From the outside, you seem to be detached and aloof, but on the inside you are an extremely complex individual, full of contradictions. Because you sometimes feel vulnerable emotionally, you try to control not only your own feelings and urges, but may also strive to manipulate those of your partners. You aspire to a profound and enduring spiritual unity, but at the same time, the idea of abandoning yourself and yielding to the other terrifies you. This anguish may be a source of rather extreme behavior patterns and a somewhat self-focused attitude which could damage the relationship. Because you are guarded and somewhat secretive, you tend to be suspicious and are especially uneasy about spontaneous intimacy, although you are fascinated by sexuality. Within the privacy of the couple, you will not express your feelings unless you are subject to some tension. Life may be peppered with frequent crises and feuds, arguments and spats which usually act as erotic provocation. This derivation of eroticism from anxiety tends to be one of the fundamental characteristics of your emotional and sexual functioning. As a result, you are likely to be attracted by stormy and complicated relationships.

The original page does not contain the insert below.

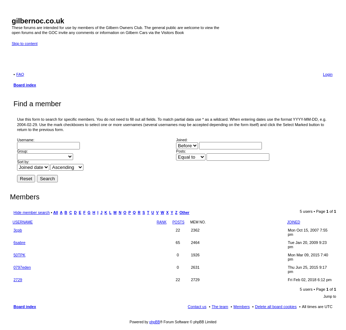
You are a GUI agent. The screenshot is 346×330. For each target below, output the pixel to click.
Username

Adam Gertler is somewhat plodding but realistic and pragmatic. Because he is chiefly preoccupied with the practical aspects of things, he is especially apt to develop more efficient production concepts. Although his good judgment and common sense provide him with an excellent ability to handle the tangible world (he is certainly clever, and can quickly assess the tangible value of things), his thought processes might be relatively impervious to abstract concepts and spiritual awakenings.

Adam Gertler does not express his thoughts and ideas smoothly or easily. He tends to be subjective, seeking to know himself better through a process of introversion.

Adam Gertler’s intellectual faculties and wit are sometimes slowed down because he is oriented toward others. Because he tends to be communicative, he rarely tries to communicate with others for the simple pleasure of doing so. Indeed, he sometimes feels misunderstood. Moreover, it seems easy to him to express the complexity of his inner perceptions.

In adulthood, you may find it difficult to integrate new ideas and concepts or to give your thought structure and coherence. You may have a distaste for study, which might require a great deal of effort for you. You harbor feelings of insecurity that are so acute that they may undermine your will and therefore your ability to compete. However, if you overcame these emotions, you would see that you have plenty of marketable skills and that many satisfactory solutions to your feelings of ineptitude and inadequacy are within your reach. Because this psychological complex may be related to childhood or adolescent opposition to parental or academic authority, you may not readily accept people who represent law enforcement agencies or power as an adult. You may display some hostility or vindictiveness toward them as a matter of principle. You should sometimes be careful of what you say.